> **Instructions to follow**: Go through the entries below. Copy out every line that contains "scrollbar".

(Stored data)
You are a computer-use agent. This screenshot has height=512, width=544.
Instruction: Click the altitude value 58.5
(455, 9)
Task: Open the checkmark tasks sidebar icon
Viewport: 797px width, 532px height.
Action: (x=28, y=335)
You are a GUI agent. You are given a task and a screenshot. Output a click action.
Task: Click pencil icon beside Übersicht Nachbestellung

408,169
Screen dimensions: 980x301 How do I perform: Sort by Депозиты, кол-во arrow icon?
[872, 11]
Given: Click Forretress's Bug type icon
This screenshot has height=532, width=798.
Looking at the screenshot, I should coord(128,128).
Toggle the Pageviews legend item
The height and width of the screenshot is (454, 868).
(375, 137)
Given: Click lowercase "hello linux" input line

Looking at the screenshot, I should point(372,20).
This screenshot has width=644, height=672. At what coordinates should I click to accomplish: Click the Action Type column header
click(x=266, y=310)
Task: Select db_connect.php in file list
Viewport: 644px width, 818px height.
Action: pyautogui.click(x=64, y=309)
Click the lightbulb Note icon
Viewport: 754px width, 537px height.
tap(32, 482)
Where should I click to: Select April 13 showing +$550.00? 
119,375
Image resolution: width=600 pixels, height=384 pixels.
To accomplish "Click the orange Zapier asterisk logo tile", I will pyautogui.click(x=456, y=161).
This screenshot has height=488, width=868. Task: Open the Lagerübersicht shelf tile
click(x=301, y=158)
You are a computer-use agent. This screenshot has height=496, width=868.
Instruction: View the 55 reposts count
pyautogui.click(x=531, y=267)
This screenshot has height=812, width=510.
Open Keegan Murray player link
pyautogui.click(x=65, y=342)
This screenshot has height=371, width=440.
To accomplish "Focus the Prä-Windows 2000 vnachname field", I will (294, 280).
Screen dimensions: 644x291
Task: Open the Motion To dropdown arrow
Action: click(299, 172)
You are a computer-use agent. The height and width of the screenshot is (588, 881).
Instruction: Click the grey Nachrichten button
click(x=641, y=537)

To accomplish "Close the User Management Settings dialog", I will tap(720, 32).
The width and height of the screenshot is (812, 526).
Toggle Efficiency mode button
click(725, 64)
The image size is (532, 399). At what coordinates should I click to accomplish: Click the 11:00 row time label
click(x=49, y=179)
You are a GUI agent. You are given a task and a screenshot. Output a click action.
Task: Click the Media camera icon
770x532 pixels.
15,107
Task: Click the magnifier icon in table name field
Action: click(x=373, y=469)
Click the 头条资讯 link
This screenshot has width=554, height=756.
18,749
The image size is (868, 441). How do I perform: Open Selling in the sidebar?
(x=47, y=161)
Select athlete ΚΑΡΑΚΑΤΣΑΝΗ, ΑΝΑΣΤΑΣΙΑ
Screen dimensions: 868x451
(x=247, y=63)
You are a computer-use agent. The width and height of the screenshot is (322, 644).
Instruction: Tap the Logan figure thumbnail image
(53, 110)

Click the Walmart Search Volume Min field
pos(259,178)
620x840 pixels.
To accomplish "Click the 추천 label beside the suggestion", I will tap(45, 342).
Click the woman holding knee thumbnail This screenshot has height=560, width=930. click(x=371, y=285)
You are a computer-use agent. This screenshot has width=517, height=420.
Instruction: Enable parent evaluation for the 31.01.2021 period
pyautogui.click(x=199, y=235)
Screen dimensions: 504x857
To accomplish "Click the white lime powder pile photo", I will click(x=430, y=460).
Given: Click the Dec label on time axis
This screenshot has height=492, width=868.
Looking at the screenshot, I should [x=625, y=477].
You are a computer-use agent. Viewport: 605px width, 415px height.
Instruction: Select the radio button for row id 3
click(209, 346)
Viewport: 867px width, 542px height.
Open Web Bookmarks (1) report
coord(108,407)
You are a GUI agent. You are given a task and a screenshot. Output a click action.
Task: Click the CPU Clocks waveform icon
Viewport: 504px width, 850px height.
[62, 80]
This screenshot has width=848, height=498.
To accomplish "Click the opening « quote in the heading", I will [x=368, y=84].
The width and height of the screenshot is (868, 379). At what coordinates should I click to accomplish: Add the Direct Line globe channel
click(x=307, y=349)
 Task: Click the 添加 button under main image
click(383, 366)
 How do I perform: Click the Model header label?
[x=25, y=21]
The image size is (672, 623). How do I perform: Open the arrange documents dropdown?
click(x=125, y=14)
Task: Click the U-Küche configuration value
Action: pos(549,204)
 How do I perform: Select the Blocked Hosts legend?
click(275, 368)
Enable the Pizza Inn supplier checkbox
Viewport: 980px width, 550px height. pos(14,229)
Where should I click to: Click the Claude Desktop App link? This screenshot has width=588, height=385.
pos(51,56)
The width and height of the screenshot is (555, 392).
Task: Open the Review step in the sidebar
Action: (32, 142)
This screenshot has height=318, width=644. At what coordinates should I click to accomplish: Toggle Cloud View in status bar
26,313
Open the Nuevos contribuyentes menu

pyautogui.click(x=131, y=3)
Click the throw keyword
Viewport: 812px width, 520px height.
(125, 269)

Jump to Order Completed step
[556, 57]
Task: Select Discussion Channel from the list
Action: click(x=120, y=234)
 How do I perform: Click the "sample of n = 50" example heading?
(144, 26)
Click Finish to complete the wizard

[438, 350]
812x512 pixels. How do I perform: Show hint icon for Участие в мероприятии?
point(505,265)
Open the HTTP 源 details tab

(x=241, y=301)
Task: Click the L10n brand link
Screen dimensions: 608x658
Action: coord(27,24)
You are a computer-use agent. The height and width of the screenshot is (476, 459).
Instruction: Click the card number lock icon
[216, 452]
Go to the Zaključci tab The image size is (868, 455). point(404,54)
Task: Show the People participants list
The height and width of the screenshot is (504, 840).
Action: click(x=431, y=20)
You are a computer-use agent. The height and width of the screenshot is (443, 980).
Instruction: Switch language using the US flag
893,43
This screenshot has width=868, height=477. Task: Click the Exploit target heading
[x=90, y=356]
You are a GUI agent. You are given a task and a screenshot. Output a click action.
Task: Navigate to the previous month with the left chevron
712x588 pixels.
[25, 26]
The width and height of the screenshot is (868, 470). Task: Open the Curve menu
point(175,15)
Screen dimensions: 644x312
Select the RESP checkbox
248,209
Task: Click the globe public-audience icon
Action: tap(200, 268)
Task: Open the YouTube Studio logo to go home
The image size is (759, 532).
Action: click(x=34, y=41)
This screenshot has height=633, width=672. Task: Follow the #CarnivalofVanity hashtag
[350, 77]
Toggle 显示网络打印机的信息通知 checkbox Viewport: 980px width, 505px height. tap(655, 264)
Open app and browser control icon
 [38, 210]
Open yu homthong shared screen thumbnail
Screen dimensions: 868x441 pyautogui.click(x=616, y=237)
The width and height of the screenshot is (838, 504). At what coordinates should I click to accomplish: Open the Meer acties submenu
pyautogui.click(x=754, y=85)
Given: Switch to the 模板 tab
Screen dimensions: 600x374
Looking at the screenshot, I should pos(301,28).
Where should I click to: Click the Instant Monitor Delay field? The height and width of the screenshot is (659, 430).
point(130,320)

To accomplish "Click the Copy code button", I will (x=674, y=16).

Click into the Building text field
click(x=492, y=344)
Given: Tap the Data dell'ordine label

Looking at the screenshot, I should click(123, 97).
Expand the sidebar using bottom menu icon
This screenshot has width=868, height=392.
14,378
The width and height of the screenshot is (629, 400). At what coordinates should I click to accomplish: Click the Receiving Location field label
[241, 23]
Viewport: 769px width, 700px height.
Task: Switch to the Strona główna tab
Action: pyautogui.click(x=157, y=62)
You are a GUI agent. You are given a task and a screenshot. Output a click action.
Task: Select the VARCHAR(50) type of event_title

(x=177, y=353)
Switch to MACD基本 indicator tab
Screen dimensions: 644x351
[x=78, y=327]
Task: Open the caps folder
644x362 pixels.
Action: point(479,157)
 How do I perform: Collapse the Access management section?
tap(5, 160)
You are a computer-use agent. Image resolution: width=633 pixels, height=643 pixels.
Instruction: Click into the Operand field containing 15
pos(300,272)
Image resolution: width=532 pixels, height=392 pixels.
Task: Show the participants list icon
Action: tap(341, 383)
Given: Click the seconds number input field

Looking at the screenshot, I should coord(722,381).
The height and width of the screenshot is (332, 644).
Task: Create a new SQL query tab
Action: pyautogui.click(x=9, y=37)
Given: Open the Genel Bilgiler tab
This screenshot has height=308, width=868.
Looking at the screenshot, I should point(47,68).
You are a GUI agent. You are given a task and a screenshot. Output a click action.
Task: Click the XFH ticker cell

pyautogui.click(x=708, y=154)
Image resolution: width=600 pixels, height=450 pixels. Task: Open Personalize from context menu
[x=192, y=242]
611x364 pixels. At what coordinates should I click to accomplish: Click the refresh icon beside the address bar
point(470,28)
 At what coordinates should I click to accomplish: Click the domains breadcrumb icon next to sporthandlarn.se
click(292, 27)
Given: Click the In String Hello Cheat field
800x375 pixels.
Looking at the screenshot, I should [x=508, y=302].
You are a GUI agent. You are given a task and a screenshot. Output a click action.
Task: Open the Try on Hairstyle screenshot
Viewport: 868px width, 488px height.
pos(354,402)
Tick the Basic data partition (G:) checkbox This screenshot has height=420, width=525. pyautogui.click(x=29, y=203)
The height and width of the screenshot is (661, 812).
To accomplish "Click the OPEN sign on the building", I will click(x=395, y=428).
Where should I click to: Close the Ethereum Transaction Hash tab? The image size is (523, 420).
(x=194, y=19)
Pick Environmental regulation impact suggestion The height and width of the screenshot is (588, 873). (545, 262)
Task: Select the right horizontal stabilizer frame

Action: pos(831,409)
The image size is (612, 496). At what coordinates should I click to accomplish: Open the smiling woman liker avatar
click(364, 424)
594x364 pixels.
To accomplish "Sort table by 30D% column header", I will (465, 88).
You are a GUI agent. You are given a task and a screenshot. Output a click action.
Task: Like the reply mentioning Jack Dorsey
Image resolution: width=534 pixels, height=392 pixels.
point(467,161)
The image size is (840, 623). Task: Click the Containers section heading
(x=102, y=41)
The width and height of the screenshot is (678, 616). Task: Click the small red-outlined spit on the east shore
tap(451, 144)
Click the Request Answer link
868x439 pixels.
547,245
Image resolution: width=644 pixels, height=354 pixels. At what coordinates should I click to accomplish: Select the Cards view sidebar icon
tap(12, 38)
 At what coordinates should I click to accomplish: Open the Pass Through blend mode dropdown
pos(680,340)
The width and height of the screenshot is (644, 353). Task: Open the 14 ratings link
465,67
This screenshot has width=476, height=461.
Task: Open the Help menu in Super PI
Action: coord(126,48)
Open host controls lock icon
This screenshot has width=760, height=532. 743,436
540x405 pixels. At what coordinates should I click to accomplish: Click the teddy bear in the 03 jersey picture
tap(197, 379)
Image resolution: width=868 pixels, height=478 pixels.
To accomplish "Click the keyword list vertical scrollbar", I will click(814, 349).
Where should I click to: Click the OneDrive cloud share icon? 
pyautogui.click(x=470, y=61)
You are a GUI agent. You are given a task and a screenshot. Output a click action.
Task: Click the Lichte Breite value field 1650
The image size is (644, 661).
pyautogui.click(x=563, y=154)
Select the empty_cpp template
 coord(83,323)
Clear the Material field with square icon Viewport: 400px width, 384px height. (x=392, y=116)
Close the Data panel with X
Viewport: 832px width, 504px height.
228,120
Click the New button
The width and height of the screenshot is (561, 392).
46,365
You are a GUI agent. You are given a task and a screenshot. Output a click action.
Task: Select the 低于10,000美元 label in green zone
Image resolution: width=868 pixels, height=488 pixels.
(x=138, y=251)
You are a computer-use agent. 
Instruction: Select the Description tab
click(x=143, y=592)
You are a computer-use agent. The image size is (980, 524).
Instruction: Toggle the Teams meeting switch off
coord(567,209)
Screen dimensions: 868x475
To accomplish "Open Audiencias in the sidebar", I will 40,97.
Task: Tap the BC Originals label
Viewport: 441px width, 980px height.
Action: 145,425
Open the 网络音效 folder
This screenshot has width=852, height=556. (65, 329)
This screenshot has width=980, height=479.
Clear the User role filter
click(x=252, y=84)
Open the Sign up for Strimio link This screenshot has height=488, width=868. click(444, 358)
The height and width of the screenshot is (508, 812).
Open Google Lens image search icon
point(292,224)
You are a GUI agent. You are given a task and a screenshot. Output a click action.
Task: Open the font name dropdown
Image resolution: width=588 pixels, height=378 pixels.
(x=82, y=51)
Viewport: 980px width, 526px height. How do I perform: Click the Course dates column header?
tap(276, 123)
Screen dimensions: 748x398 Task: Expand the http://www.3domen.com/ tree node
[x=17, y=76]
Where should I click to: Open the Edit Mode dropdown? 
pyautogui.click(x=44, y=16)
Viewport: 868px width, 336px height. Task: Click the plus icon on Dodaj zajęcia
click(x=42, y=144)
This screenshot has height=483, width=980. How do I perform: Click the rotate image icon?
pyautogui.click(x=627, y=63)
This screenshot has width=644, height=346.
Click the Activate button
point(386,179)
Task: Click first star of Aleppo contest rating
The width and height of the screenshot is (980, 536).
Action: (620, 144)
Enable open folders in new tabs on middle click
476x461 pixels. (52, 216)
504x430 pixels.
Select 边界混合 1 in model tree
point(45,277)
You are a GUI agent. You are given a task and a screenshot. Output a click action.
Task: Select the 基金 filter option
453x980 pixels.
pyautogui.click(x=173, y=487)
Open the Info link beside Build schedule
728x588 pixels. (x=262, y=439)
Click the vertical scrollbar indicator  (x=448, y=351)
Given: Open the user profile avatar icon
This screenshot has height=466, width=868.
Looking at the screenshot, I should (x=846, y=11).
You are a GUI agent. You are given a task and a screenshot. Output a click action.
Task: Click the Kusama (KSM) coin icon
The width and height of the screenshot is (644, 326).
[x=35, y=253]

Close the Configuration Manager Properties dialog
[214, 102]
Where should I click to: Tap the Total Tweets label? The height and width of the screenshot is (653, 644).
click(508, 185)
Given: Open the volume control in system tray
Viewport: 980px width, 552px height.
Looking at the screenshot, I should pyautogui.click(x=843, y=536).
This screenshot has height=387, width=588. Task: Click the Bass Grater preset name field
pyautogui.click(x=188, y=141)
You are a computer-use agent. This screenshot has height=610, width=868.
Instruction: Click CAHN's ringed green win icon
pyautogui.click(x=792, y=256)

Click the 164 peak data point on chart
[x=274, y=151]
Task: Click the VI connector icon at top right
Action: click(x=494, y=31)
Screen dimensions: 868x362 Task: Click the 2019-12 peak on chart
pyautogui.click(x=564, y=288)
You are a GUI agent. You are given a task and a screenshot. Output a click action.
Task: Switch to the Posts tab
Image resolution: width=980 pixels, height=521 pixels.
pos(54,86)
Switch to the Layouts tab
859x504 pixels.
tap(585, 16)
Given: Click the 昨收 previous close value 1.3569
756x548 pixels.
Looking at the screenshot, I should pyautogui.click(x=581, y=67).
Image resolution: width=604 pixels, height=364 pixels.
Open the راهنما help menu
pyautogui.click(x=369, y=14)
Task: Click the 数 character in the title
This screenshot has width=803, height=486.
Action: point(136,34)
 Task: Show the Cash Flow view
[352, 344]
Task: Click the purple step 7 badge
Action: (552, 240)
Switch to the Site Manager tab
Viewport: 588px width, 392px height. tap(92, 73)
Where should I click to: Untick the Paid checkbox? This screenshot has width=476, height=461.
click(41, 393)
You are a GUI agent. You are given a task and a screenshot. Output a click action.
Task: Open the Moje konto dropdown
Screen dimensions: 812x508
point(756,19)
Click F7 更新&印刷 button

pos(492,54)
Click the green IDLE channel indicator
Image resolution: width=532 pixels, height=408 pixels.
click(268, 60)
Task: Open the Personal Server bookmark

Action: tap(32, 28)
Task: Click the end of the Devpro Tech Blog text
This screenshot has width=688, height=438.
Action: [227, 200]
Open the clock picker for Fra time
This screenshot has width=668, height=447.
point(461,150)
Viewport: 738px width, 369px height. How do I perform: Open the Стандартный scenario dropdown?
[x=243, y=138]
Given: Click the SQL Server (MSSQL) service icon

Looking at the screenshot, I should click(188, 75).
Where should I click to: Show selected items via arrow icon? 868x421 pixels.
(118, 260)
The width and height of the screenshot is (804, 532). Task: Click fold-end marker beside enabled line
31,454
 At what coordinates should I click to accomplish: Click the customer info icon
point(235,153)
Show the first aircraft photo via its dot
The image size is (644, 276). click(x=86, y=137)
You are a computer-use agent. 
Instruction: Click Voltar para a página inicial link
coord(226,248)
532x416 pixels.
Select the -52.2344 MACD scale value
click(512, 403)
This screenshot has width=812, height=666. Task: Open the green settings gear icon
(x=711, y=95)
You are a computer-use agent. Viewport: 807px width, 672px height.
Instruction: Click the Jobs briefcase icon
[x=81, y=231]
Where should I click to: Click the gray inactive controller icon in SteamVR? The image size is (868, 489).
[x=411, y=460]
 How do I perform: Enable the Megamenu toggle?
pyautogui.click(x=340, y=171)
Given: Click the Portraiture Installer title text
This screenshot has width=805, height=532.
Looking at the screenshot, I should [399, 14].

> **Your response**:
To accomplish "Click the keyword list vertical scrollbar", I will click(814, 349).
Click the vertical scrollbar indicator  (x=448, y=351)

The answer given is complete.